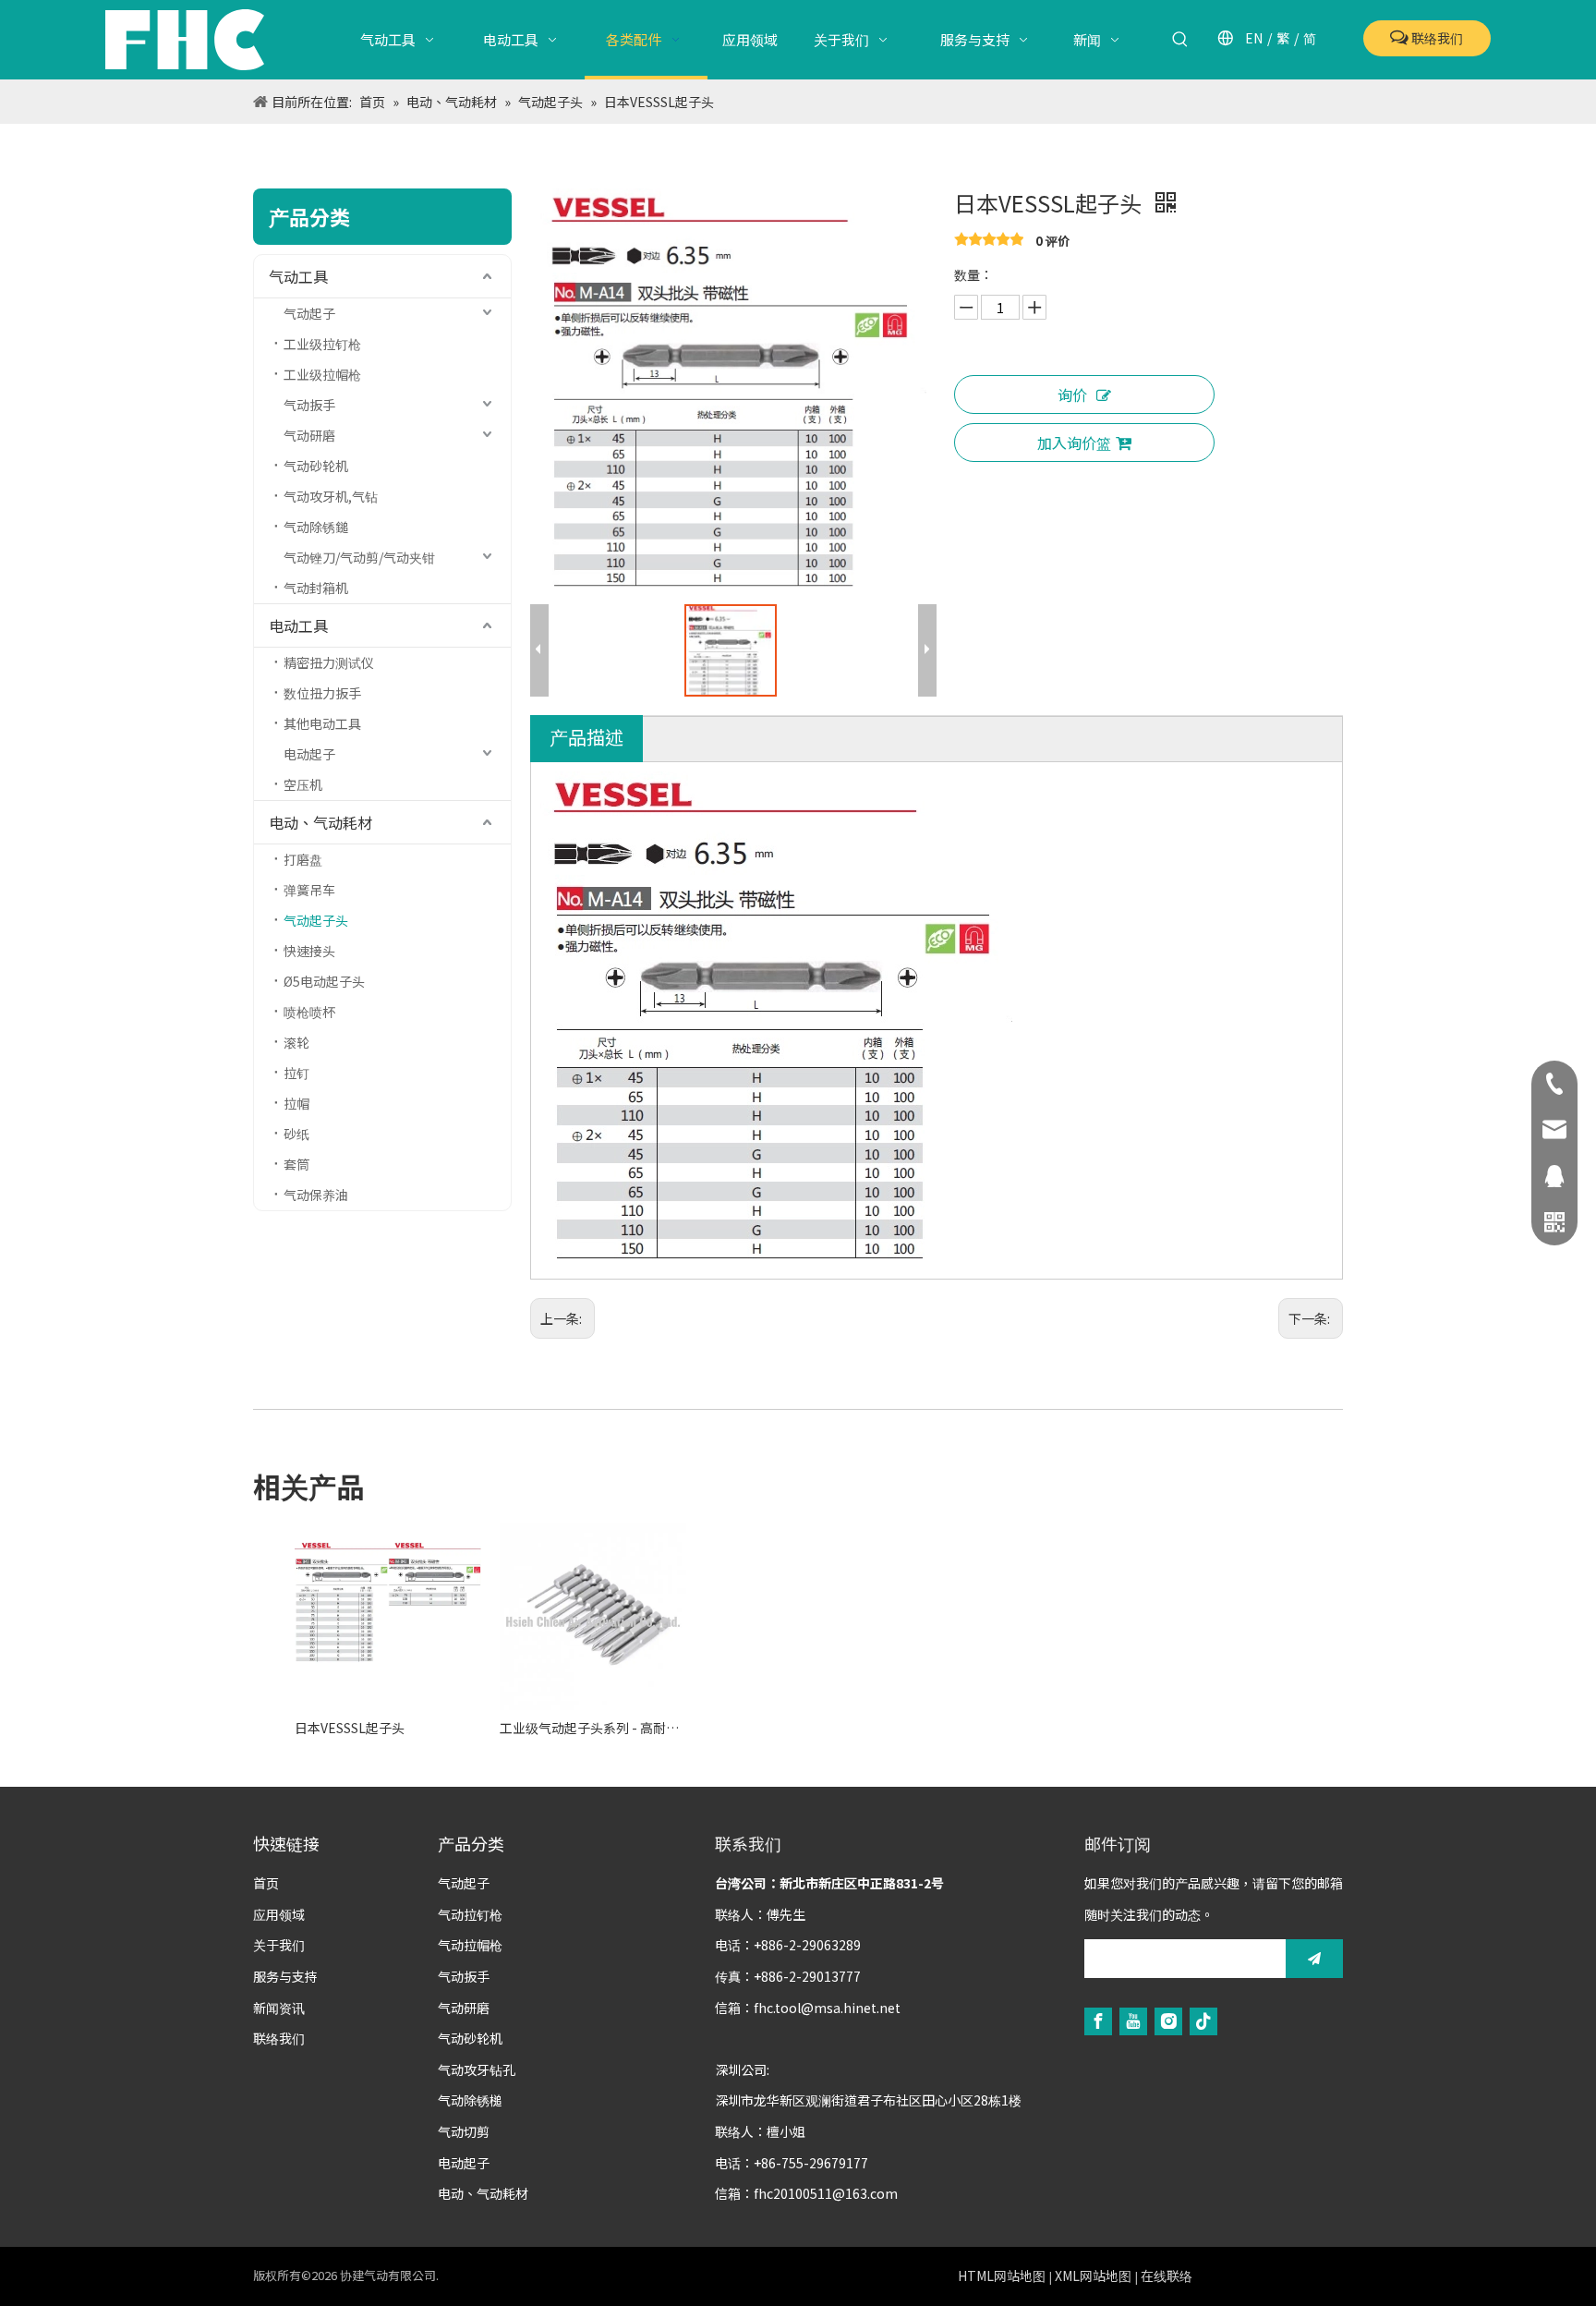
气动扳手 (309, 404)
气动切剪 (464, 2131)
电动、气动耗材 (320, 822)
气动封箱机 (316, 587)
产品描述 (586, 736)
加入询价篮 (1074, 442)
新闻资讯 (279, 2007)
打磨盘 (303, 859)
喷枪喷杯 (309, 1011)
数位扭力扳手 (322, 693)
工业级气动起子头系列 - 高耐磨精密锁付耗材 (593, 1727)
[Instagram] (1168, 2020)
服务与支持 (285, 1976)
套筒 (296, 1164)
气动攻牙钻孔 (476, 2069)
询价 (1072, 394)
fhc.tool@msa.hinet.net (827, 2007)
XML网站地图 (1093, 2275)
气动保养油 (316, 1194)
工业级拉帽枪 (322, 374)
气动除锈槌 (470, 2100)
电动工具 (298, 625)
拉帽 (296, 1103)
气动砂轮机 (316, 465)
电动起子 (309, 754)
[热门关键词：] (1180, 39)
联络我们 (1436, 38)
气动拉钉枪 (470, 1914)
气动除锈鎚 (316, 526)
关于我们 (279, 1945)
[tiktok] (1203, 2020)
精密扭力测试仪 (329, 662)
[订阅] (1314, 1958)
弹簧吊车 (309, 889)
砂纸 (296, 1133)
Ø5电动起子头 (324, 981)
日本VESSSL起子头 (350, 1727)
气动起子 (309, 313)
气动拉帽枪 (470, 1945)
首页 (266, 1883)
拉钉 (296, 1072)
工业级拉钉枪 (322, 343)
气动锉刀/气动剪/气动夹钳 (359, 557)
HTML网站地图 (1002, 2275)
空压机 (303, 784)
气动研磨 (309, 435)
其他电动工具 (322, 723)
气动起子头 (316, 920)
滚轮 (296, 1042)
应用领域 (279, 1914)
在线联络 (1166, 2275)
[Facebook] (1098, 2020)
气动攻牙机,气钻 (331, 496)
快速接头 (309, 950)
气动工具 (298, 276)
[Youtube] (1133, 2020)
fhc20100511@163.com (826, 2193)
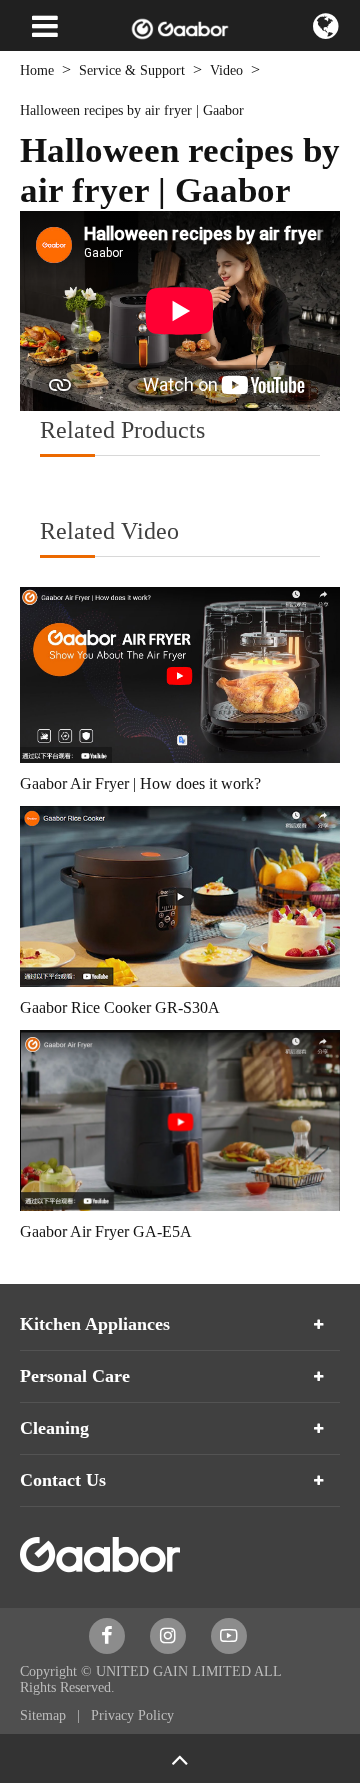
○ ○ ○ ○
*Problem*.
Please restate word for word each line from the one containing "空压机 (303, 784)" to the end of the data above, without the pictures.

*Final answer*.
空压机 (303, 784)
气动研磨 (309, 435)
其他电动工具 (322, 723)
气动起子头 (316, 920)
滚轮 (296, 1042)
应用领域 (279, 1914)
在线联络 (1166, 2275)
[Facebook] (1098, 2020)
气动攻牙机,气钻 (331, 496)
快速接头 (309, 950)
气动工具 (298, 276)
[Youtube] (1133, 2020)
fhc20100511@163.com (826, 2193)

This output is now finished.